You're pretty close to your answer:

gremlin> g = TinkerGraph.open().traversal()
==>graphtraversalsource[tinkergraph[vertices:0 edges:0], standard]
gremlin> g.addV('user').property('id',1).as('1').
......1>   addV('user').property('id',2).as('2').
......2>   addV('user').property('id',3).as('3').
......3>   addV('user').property('id',4).as('4').
......4>   addV('post').property('postId','post1').as('p1').
......5>   addV('post').property('postId','post2').as('p2').
......6>   addE('follow').from('1').to('2').
......7>   addE('follow').from('1').to('3').
......8>   addE('follow').from('1').to('4').
......9>   addE('posted').from('2').to('p1').
.....10>   addE('posted').from('2').to('p2').
.....11>   addE('liked').from('1').to('p2').
.....12>   addE('liked').from('3').to('p2').
.....13>   addE('liked').from('4').to('p2').iterate()
gremlin> g.V().has('id',1).as('me').
......1>   out('follow').
......2>   aggregate('followers').
......3>   out('posted').
......4>   group().
......5>     by('postId').
......6>     by(project('likedBySelf','likedByFollowing').
......7>          by(__.in('liked').where(eq('me')).count()).
......8>          by(__.in('liked').where(within('followers')).order().by('id',shuffle).values('id').limit(1).fold()))
==>[post2:[likedBySelf:1,likedByFollowing:[3]],post1:[likedBySelf:0,likedByFollowing:[]]]

I pretty much just added limit(1) so that only the first item after shuffle is selected.

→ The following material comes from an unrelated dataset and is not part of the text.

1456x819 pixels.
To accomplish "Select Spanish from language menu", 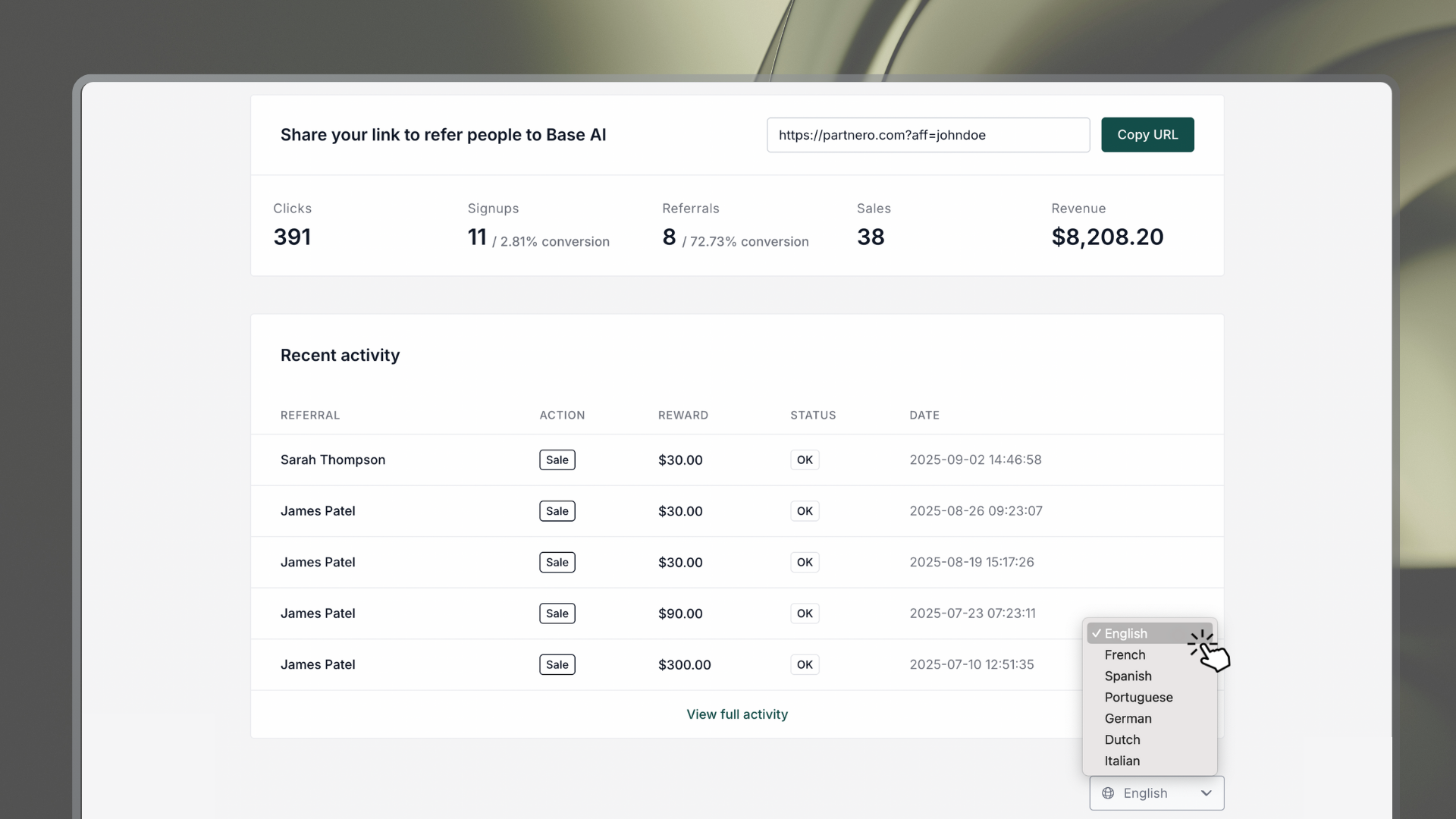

It took a few executions but I was able to see both of the outputs you were looking for with this method. As I suggested on your other question, you might also use sample(1):

gremlin> g.V().has('id',1).as('me').
......1>   out('follow').
......2>   aggregate('followers').
......3>   out('posted').
......4>   group().
......5>     by('postId').
......6>     by(project('likedBySelf','likedByFollowing').
......7>          by(__.in('liked').where(eq('me')).count()).
......8>          by(__.in('liked').where(within('followers')).sample(1).values('id').fold()))
==>[post2:[likedBySelf:1,likedByFollowing:[3]],post1:[likedBySelf:0,likedByFollowing:[]]]
gremlin> g.V().has('id',1).as('me').
......1>   out('follow').
......2>   aggregate('followers').
......3>   out('posted').
......4>   group().
......5>     by('postId').
......6>     by(project('likedBySelf','likedByFollowing').
......7>          by(__.in('liked').where(eq('me')).count()).
......8>          by(__.in('liked').where(within('followers')).sample(1).values('id').fold()))
==>[post2:[likedBySelf:1,likedByFollowing:[4]],post1:[likedBySelf:0,likedByFollowing:[]]]
Tuesday, June 1, 2021
 
Chvanikoff
answered 6 Months ago
72

Use reservoir sampling. It's a very simple algorithm that works for any N.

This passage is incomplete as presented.